■ **Data for the task**:
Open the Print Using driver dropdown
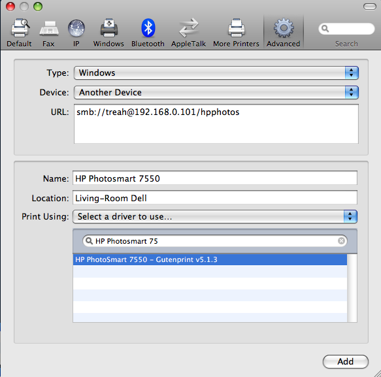This screenshot has width=381, height=377. pyautogui.click(x=215, y=216)
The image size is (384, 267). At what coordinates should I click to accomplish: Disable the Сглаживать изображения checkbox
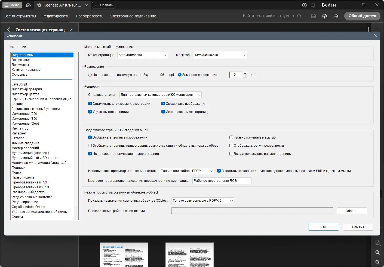click(x=163, y=103)
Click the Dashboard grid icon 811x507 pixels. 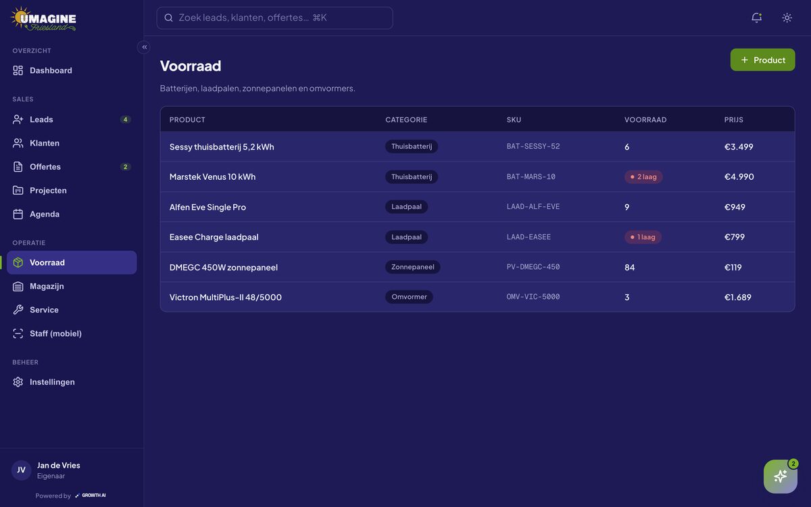[18, 70]
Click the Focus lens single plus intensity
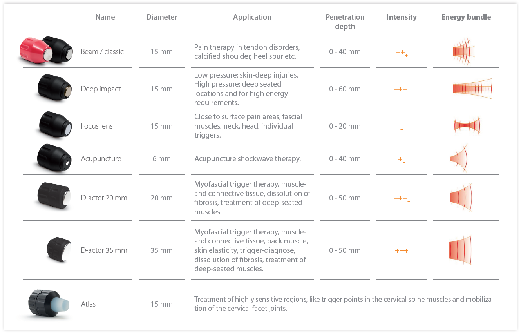The width and height of the screenshot is (521, 334). [x=402, y=129]
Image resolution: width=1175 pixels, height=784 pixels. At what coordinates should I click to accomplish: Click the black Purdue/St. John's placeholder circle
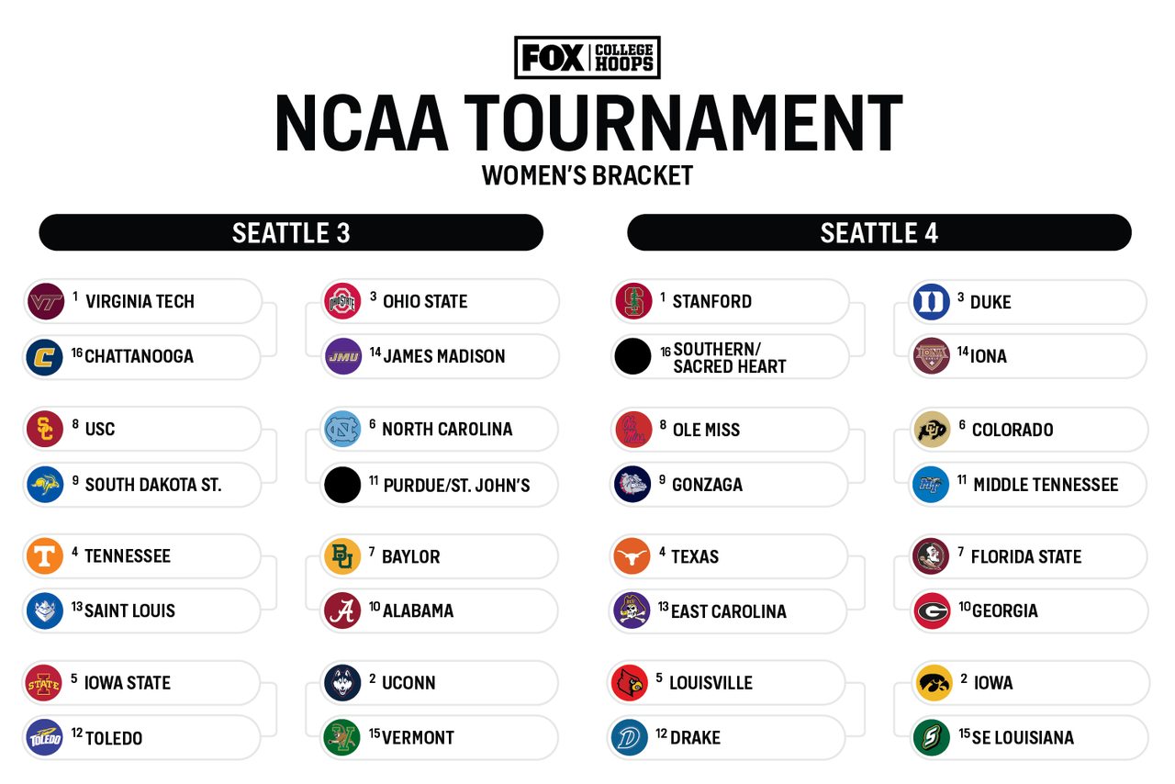[342, 485]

■ **What the exercise asks**: Lay out the lines of the material as a Markdown table with the columns Row and Line, from the line with "Click the Focus lens single plus intensity" up to and including the last line of the material, and skip any blank lines. Leave the pictures out of the table.

■ **Final result**:
| Row | Line |
|---|---|
| 1 | Click the Focus lens single plus intensity |
| 2 | The width and height of the screenshot is (521, 334). [x=402, y=129] |
| 3 | Image resolution: width=1175 pixels, height=784 pixels. At what coordinates should I click to accomplish: Click the black Purdue/St. John's placeholder circle |
| 4 | [342, 485] |